InclusionAI、ハイブリッド推論モデル Ling-3.0-tiny を公開──7.9B パラメータでアクティブ 1.3B の高効率 MoE
KDA と MLA を組み合わせた効率的ハイブリッド構造を採用し、1.3B のアクティブパラメータで高度な推論とエージェント機能を実現した。
リリース: 2026-08-11 · 読了 3 分記事の要約
1. 核心(What)
- InclusionAI は 2026 年 8 月 11 日、軽量ハイブリッド推論 MoE モデル Ling-3.0-tiny を公開した。
- 総パラメータ数 7.9B、トークンごとのアクティブパラメータ数が 1.3B の構成を持つ。
- KDA と MLA を組み合わせたハイブリッドリニアアテンションアーキテクチャを採用している。
- Artificial Analysis Intelligence Index v4.1.1 で 25、Agentic Index で 16 を記録した。
2. 影響(Why)
- ローカルエージェントのコスト最適解: 1.3B のアクティブパラメータで高度な推論を回せるため、エッジデバイスや社内 VPC 内での常時稼働エージェント構築コストを大幅に引き下げる。
- 国内エッジ AI 開発への実装メリット: オンプレミス環境や Apple Silicon を活用する国内の組み込み・エッジ AI 開発企業にとって、クラウド API に依存しない推論基盤の有力な選択肢になる。
3. 根拠・詳細(How)
- KDA と MLA の 3:1 交互スタッキング: 4 層ブロックごとに 3 つの Kimi Delta Attention 層と 1 つの Multi-Head Latent Attention 層を配置し、長文脈処理効率とパラメータ効率を両立する。

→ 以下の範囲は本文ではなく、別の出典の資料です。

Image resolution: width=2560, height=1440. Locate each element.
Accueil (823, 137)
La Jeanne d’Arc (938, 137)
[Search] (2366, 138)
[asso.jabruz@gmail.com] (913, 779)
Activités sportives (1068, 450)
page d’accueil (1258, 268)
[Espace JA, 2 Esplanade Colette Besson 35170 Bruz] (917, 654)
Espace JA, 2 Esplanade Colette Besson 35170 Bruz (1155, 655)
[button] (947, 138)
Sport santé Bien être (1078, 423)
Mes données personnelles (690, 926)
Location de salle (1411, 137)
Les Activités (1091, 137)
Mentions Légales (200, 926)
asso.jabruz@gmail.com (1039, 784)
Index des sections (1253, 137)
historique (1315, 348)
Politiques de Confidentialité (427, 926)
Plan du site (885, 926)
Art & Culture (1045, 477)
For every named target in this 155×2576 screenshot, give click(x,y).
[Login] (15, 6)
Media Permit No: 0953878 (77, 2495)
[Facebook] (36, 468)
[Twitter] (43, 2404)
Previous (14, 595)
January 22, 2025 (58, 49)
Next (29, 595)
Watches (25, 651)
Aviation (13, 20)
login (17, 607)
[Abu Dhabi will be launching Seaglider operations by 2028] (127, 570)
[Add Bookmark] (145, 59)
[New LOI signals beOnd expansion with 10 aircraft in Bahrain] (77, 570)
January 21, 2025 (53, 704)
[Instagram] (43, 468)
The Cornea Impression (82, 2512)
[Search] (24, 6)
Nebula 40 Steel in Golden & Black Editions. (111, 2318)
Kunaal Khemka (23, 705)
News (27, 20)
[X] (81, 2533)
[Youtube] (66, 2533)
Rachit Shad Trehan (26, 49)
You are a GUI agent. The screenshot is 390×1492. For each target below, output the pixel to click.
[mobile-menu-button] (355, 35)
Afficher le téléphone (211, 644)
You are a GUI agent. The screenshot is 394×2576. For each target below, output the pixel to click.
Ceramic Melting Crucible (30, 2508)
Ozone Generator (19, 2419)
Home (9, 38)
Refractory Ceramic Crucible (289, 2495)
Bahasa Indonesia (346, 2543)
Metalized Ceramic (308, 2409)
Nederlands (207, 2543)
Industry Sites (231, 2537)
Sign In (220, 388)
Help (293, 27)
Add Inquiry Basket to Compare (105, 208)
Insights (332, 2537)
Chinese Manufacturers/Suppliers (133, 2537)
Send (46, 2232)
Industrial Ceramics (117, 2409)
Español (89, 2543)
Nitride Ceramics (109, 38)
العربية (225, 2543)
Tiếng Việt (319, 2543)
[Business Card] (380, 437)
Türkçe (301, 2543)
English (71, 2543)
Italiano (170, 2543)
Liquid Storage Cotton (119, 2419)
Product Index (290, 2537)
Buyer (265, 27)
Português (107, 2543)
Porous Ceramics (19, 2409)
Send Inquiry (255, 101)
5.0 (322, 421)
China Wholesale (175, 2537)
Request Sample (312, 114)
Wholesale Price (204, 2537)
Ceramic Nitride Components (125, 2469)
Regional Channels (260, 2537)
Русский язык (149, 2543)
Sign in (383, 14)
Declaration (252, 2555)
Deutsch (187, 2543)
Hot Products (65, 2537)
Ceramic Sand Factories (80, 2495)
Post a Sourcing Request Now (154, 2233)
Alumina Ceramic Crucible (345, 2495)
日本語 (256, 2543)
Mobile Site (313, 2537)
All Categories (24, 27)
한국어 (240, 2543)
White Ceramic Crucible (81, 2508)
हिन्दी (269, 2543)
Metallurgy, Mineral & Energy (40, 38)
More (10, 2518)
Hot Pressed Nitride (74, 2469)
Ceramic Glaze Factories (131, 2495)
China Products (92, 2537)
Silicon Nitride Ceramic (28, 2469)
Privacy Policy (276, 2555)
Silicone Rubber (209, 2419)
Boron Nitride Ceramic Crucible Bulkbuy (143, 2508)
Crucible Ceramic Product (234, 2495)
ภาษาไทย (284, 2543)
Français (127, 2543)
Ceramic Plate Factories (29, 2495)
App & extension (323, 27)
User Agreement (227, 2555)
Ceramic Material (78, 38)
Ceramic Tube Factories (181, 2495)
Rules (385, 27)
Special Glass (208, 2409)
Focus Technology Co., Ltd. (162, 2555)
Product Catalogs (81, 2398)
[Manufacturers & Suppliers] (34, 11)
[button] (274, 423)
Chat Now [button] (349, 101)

- 128 エキスパートのスパース MoE: 128 個のルーテッドエキスパートからトークンごとに 8 個のエキスパートと 1 個の共有エキスパートを発火させ、計算コストを抑制しつつ表現力を維持する。
4. 展望・課題(Next)
- エコシステムへの統合検証: SGLang や vLLM、Ollama での実行レシピが公開されており、今後は各推論バックエンドでの安定性とスループットの検証が進む見通し。